(YOUR GOAL): Go through the data below and repeat it exactly, skipping each picture.

┄┄┄┄┄┄

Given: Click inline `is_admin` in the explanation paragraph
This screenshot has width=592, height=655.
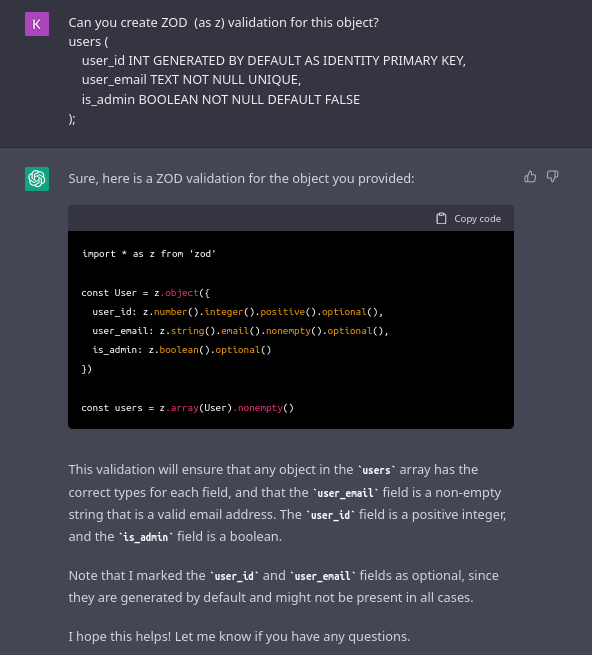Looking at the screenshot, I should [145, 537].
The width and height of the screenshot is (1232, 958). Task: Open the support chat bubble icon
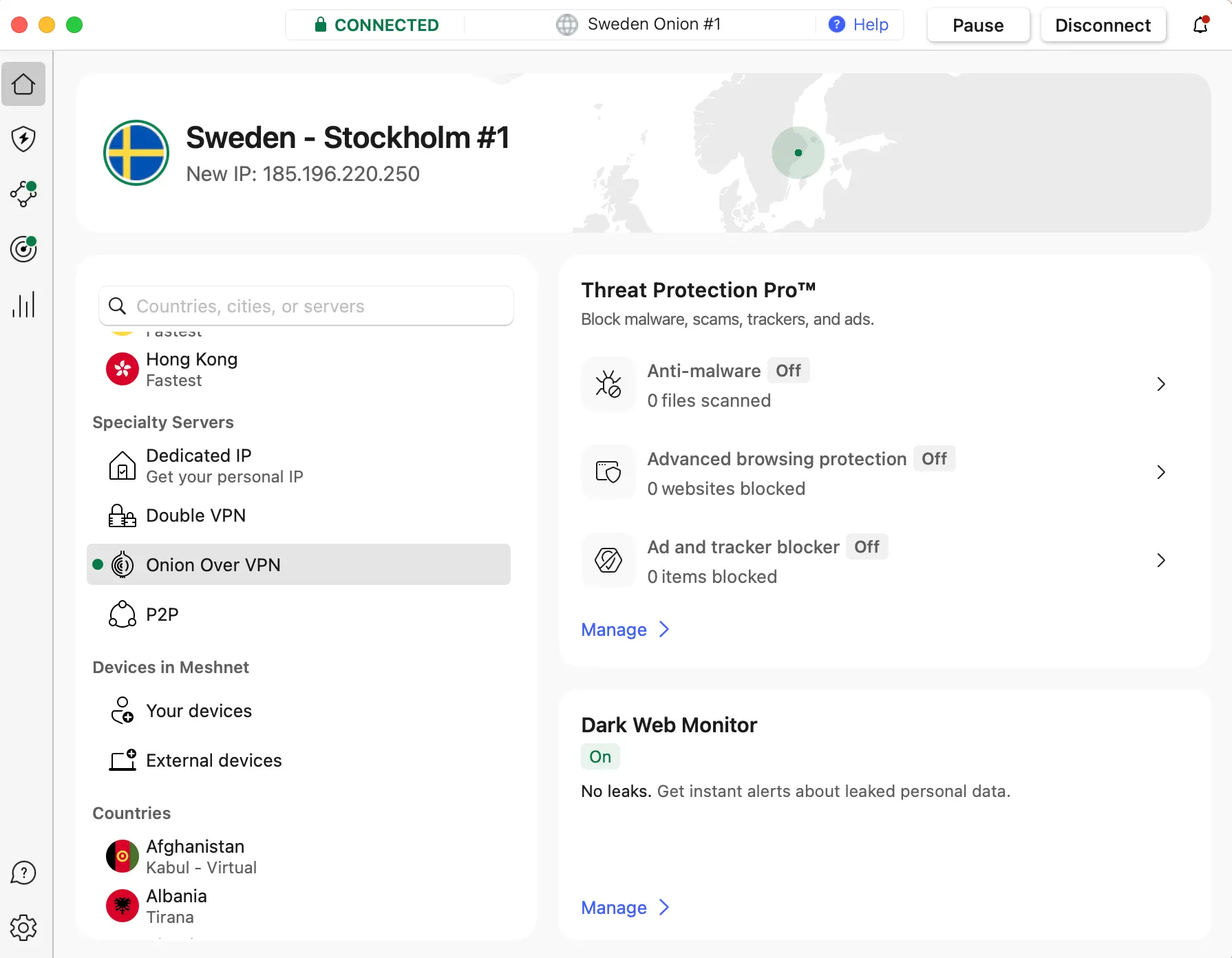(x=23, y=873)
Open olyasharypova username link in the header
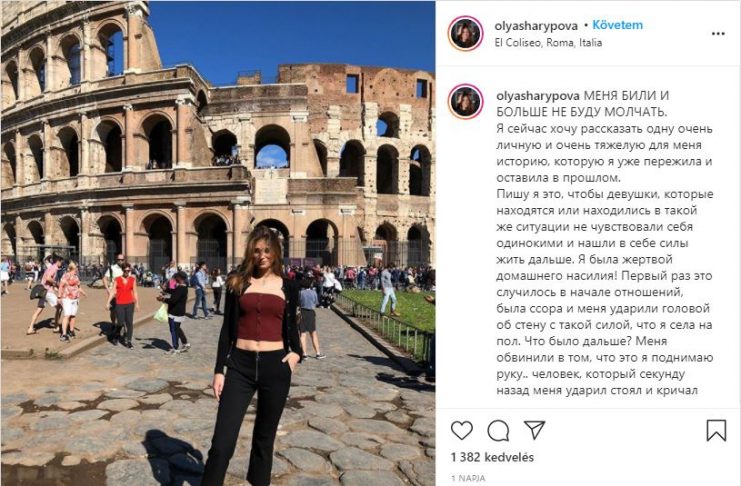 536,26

┄┄┄┄┄┄

(RESPONSE BOX):
Given: Click inline `is_admin` in the explanation paragraph
This screenshot has width=592, height=655.
Looking at the screenshot, I should [145, 537].
The width and height of the screenshot is (1232, 958). Task: Open the support chat bubble icon
(x=23, y=873)
Open olyasharypova username link in the header
 536,26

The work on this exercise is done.